» **ACTIVITY**
If a line of the records contains the string "labels", copy it out.

[Stored dataset items]

┄┄┄┄┄┄┄┄┄┄

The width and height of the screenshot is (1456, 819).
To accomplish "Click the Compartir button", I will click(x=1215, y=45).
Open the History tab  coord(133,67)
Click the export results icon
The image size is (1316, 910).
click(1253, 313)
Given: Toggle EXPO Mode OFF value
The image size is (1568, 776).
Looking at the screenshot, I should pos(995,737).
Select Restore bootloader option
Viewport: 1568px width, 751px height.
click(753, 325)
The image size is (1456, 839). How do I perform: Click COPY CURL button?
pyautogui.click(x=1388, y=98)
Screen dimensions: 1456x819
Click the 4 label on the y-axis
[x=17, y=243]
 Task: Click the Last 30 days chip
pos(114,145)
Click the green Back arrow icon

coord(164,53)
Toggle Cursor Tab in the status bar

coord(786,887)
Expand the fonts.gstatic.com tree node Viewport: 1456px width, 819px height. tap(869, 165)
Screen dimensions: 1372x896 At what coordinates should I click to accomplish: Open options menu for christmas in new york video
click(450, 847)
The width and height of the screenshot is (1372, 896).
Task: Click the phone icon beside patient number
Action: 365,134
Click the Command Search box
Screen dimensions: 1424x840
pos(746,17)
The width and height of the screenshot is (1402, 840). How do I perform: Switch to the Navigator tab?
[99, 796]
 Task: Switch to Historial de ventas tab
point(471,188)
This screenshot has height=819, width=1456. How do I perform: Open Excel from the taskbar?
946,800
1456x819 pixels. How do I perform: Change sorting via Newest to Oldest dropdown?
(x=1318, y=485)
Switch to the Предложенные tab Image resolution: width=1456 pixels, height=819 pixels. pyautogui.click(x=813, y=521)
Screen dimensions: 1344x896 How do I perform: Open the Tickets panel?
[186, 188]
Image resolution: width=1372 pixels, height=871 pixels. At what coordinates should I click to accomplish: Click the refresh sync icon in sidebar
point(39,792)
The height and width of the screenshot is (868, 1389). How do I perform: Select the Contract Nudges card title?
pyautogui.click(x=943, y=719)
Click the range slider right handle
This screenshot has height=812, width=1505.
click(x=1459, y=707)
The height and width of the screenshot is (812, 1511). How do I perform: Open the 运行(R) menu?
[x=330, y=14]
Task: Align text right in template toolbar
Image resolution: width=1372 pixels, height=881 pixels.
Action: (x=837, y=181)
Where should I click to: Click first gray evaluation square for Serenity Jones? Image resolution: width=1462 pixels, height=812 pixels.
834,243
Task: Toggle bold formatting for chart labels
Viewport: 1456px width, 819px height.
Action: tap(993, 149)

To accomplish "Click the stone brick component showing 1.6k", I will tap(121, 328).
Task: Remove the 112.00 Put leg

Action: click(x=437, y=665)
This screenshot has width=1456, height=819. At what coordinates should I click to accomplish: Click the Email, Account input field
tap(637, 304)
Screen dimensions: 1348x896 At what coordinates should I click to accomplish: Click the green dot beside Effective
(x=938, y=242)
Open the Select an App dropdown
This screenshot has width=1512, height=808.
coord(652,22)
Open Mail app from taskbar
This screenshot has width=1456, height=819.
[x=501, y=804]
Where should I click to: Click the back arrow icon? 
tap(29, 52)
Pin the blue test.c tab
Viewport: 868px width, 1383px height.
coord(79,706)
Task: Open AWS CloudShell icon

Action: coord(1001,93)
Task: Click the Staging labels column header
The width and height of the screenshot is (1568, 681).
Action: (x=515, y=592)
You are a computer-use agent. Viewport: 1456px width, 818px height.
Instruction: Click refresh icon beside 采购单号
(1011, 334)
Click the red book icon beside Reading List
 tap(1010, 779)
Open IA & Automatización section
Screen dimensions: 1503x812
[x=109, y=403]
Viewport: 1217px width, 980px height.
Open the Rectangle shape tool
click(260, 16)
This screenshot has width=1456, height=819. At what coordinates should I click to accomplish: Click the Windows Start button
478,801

┄┄┄┄┄┄┄┄┄┄

» **FINISHED TASK**
Task: Toggle bold formatting for chart labels
Task: Click the Staging labels column header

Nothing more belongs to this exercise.